It’s not only U.S. hospitals that are concerned with improving the safety and quality of health care. I recently returned from Malaysia, where there is great interest in creating a safer experience for patients. During my visit, I conducted workshops for 4 hospitals and the Malaysian Ministry of Health.
One of our first activities was to get to know one another, and for me to understand the competitive and regulatory landscape in Malaysia. So I began to ask them questions about reimbursement rates, Never Events, public transparency of safety and quality data, Sentinel Events, and malpractice lawsuits, etc…
What I disscovered about their country is that few of the patient safety “motivators” that exist in the States are present in that country. There is no govermental or regulatory pressure on local hospitals to improve patient safety. They are not concerned about pay for performance, or lower reimbursements for poor safety or quality. They do have malpractice cases, but the “sue anybody for anything” mindset is notably missing. They do not post their safety and quality data for the public to see. In short, there is no economic pressure on the Malaysians to improve patient safety.
Said another way, the lack of an improvement in safety will not put their business at risk.
Yet, there is clearly a national concern over doing a better job for those they serve, and for no other reason than it is the right thing to do.
Financial return on investment for safety activities is a secondary consideration, if it matters at all.
Honestly, I found it very refreshing to have the opportunity to work with medical professionals who want to do the right thing just because it is the right thing, and not because their actions were monetized, provided an ROI, or because they felt threatened by regulatory or economic consequences.

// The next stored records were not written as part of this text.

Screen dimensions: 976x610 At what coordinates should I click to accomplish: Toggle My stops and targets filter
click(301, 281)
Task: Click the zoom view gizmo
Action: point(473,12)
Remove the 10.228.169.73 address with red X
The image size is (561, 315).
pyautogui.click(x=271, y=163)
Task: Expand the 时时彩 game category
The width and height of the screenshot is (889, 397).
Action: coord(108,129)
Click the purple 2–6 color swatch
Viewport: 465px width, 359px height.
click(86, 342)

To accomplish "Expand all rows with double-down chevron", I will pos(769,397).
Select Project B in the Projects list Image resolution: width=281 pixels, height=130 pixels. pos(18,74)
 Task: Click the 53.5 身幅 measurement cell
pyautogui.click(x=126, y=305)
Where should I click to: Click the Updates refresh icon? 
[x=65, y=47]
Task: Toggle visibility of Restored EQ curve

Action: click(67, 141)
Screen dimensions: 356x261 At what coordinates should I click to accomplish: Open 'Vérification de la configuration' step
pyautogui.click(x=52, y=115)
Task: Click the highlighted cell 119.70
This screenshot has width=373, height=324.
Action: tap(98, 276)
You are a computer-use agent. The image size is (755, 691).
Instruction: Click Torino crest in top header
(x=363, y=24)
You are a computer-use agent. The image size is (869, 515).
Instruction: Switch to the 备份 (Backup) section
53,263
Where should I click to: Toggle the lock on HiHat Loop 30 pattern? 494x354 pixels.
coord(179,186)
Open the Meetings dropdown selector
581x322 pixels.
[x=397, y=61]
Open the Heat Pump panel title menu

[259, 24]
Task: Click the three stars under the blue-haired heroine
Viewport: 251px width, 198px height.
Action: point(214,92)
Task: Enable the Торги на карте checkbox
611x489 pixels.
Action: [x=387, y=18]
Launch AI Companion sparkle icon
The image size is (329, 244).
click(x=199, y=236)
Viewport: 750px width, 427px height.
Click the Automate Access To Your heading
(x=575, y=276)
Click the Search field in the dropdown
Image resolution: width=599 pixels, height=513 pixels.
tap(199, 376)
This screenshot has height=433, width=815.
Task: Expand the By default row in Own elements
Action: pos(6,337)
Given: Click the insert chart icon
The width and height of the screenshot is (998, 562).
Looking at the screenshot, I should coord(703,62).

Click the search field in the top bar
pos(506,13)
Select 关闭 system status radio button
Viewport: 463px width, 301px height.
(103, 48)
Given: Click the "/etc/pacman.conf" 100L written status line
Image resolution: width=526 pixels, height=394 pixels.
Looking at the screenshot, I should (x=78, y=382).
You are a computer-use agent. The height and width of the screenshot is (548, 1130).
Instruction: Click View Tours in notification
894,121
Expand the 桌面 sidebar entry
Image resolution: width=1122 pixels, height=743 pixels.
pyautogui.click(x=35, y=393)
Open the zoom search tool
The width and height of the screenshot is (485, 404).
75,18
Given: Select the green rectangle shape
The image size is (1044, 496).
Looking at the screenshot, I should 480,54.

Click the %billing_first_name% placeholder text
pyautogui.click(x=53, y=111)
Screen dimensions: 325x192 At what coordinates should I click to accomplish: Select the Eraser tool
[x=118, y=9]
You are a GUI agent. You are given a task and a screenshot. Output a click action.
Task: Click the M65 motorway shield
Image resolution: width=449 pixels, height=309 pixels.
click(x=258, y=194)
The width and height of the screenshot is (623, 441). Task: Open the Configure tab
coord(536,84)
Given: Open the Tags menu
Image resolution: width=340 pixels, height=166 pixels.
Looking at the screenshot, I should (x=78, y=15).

Another refreshing difference from stateside workshops was the number of practicing physicians in the room. In the U.S., it’s rare to see a practicing physician take time away from caring for patients to invest in patient safety improvements. Most of the workshops we do of this type are filled predominantly with nurses and administrators. In Malaysia, over 50% of the participants were physicians who were taking an active role in leading patient safety initiatives in their hospitals.
Having said that, as the workshoip progressed, it became clear that many of the barriers to organizational change that we experience in the States are identical to those in Malyasia. People are people everywhere - all subject to the universal resistant human reactions to change.
The lesson learned here is that no mater what adversity or barrier you are struggling to overcome in your patient safety change initiative, someone, somewhere in the world is experiencing, or has experienced, the same thing. And, that means there is best practice available to overcome your challenge. We just have to find the best practice and learn from others.
My experience in Malaysia proves yet once again that there is very little new under the sun. When we realize that and seek out those who have already walked our journey, we learn and improve much faster.